◆ **Using the information**:
1) Summarize the employment application statement in two sentences.
2) Write the next part of the employment application statement, picking up after its final sentence.

◆ **Selected extract**:
--------------------------------------------------
I hereby affirm that the information provided on this application (and accompanying resume, if any) is true and complete to the best of my knowledge.   I also agree that falsified information or significant omissions will disqualify me from further consideration for employment and will result in dismissal if discovered at a later date.

I authorize persons, schools, my current employer (if applicable), and previous employers and organizations named in this application (and accompanying resume, if any) to provide any relevant information that may be required to arrive at an employment decision.

I understand that, as a condition for employment consideration with Frontier Natural Products Coop, or as a condition of my continued employment with Frontier Natural Products Coop, Frontier may obtain a background history that includes, but is not limited to the following: my characteristics, employment and education, social security verification, criminal and civil history, personal interviews, DMV records, other public records and any other information bearing on my character, general reputation, personal characteristics and trustworthiness.
--------------------------------------------------
◆ **Excerpts from a dataset**:
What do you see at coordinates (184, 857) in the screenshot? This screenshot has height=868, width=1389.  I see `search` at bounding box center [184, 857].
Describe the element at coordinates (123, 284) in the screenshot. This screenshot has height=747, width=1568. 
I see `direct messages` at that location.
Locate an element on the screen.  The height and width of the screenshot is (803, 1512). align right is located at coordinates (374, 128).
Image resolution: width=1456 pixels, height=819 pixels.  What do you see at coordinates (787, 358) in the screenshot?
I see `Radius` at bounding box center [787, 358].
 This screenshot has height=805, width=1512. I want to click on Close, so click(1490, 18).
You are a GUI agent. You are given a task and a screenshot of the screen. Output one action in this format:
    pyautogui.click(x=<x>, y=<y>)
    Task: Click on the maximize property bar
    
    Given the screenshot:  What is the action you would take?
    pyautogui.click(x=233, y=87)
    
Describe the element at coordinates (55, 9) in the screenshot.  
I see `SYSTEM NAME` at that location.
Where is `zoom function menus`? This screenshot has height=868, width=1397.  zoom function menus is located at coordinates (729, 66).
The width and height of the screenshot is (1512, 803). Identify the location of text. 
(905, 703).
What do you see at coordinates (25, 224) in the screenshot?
--------------------------------------------------
◆ **Numbered responses**:
1) The applicant affirms that the information on the application is true and complete and agrees that falsified information or significant omissions will mean disqualification, or dismissal if discovered later. The applicant also authorizes named persons, schools and employers to provide relevant information and understands that Frontier Natural Products Coop may obtain a background history covering matters such as employment, education, criminal and civil history, DMV records and character.

2)
I hereby authorize and consent to Frontier's procurement of reports that provide Frontier with information about me.   I understand that, pursuant to the federal Fair Credit Reporting Act, Frontier will provide me with a copy of any such report if the information contained in such report is, in any way, to be used in making a decision regarding my fitness for employment with Frontier.   I further understand that such report will include the name and address of the reporting agency that produced the report.

In consideration for employment with Frontier, if employed, I agree to conform to the rules, regulations, policies and procedures of Frontier at all times and understand that this is a condition of employment.   I understand that due to the nature of the business, attendance and punctuality are considered essential requirements of every job and that poor attendance or tardiness will result in disciplinary action.  

I understand that employment at Frontier is "at will" and can be terminated, with or without cause, at any time at the discretion of either the company or myself.   I also understand that no management official is authorized to make any oral assurance or promise of continued employment, and that any such agreement must be in writing and signed by the CEO of the organization.

I certify that I have read and understand the above statements.   The information I have provided is true, correct, and complete.

This application will be maintained in an active file for a period of three (3) months from the date of application.